Today I will run a machine-learning-backed code analysis against the Python-based deepracer-utils project.
As the AWS re:Invent continues, many new products have been announced. I was especially impressed with Andy Jassy's Keynote on Tuesday Jan 1st, it was pretty fast pace and packed with announcements. Blink once, you'll miss two new products. Interestingly machine learning was largely omitted since there is a separate Machine Learning Keynote with Swami Sivasubramanian on Dec 8th at 2:45 pm UTC.
I'm especially curious about the devices announcements. DeepRacer is still holding up pretty damn well with this year's final in progress (virtually), multiple companies using it for mass machine learning and cloud immersion (DBS - 3K+ employees, Accenture - 2K+, DNP - 1K+, and there's more that I cannot mention :) ) and while last years AWS DeepComposer did not make many jaws drop it still was pretty fun for learning. I'm wondering if there will be any additions to this group.
CodeGuru Reviewer is a code analysis utility provided by AWS. It initially provided analysis for Java, this year Python was added. I haven't used it before, mainly because all of my Java code is work code and I haven't had much to run it against. This year however I have published deepracer-utils to support various methods of training that little rascal.
I will attach it to a GitHub repository and see what analysis results I get.
Deepracer-utils is a Python based project, a first one in which I published on PyPi and prepared with my most complete (at that time) understanding of what a Python project should look like.
I am expecting to get some proper hints about what I have flipped up, hopefully no critical level issues. I have 10 years professional experience but since Java ways don't always translate well into Python, I'm hoping to learn a thing or two today.
The main project page has a quick access to a setup page:
Then you need to grant access to your repositories. The tool is asking for an admin access to webhooks (to integrate to selected projects) and gives you the option to do it for selected organisations (you need to click the "Grant" button next to the org for permission to be granted). Another permission is read access to both public and private repositories.
If you would like to revoke the authorization, you will find it in your Applications setting page on the Authorized OAuth Apps.
I have granted the permissions, but aws-deepracer-community projects where nowhere to be found - I decided to revoke the authorization and redo it since I could not edit the nature of an already granted authorization (guess it makes sense). That did work. I selected the right repo and presto:
In the repository itself I can see a new webhook created, listening for Pull requests, Pull requests reviews and Pull request review comments.

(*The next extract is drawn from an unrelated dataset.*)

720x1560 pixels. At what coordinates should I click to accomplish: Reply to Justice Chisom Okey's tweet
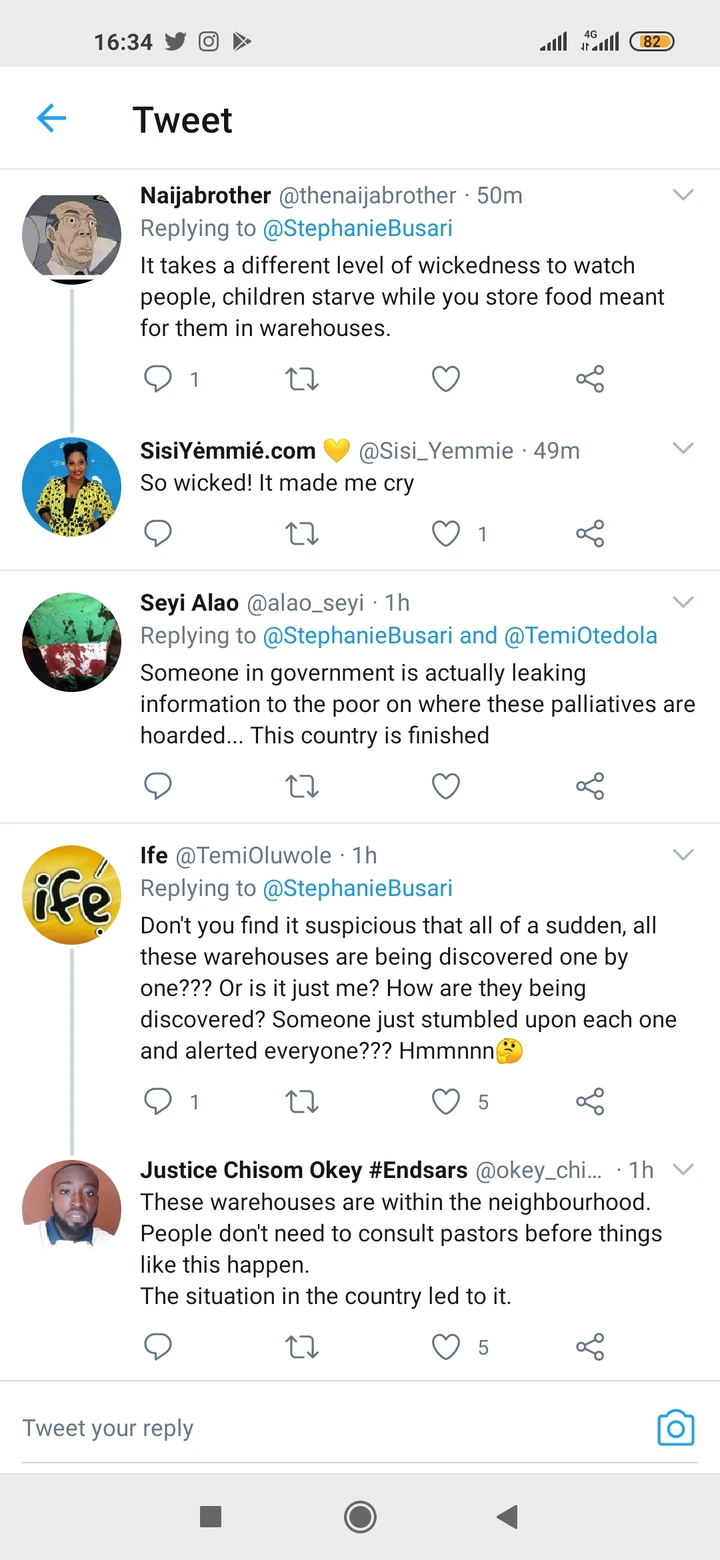coord(158,1347)
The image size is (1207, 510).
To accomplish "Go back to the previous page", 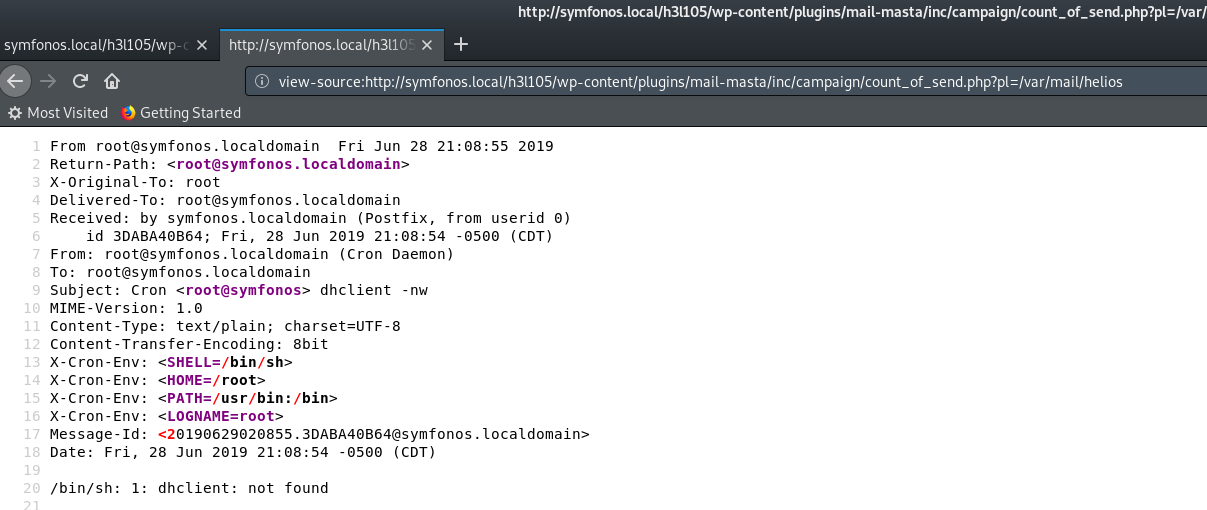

The associated repositories section doesn't give you many options: you can associate repository, disassociate repository or manage repository's tags. I go over to Code review page and there are two tabs, one for pull requests (empty since I made no PRs today) and Repository analysis. There I can request a full repository analysis:
I requested repository analysis and was asked whether I wanted code recommendations or code and security. I can see that Code and security involves creating an S3 bucket for the analysis and code and build artifacts are stored there. I did some googling around and it looks like that part is still Java only (but don't quote me on that), so let's just run the code recommendations:
The resources that analysis tool points at are not production code and come from a utility called Versioneer which lets you treat git tags as a project versioning utility, just like Gradle's Axion release plugin which I'm using or universal jgitver. I prefer this solution to editing text files with numbers. As it appears, the code that I was supposed to add to the project for Versioneer to work has some flaws in it.
I've decided to make appropriate corrections: https://github.com/aws-deepracer-community/deepracer-utils/pull/7
The issues have been reviewed and so I have accepted the pull request. No production changes so no release.
A nice feature that come out of the box is access to telemetrics in CloudWatch:
(The blue dot is showing a number of recommendations found in the repository analysis, and the orange line at zero is showing the amount of issues found in pull requests).
Feedback is one of the substantial elements of a reliable DevOps infrastructure and that applies not only to business, application or system monitoring, but also to developers and quality of their deliverables.
A second new feature that I have not looked into is CodeGuru Profiler - it allows you to perform profiling on your Python lambda function or application deployed on EC2. You can have a look at it in the AWS CodeGuru Python support announcement article.
As usual, I recommend checking out the pricing page for CodeGuru.
I'd say the tool looks promising and integrates quite easily into your code. It would be awesome if the tool went a step further and enforced no new issues in pull requests and allowed provision of feedback in the pull request or maybe even the build flow in CodeBuild. One step at a time, I guess.
As any other first-class citizen in the AWS offering (except for DeepRacer, ekhm) AWS CodeGuru offers integration which allows you (among other things) to fetch the recommendations for code reviews so I guess a feedback integration could be scripted. That might be some Fix it Friday project.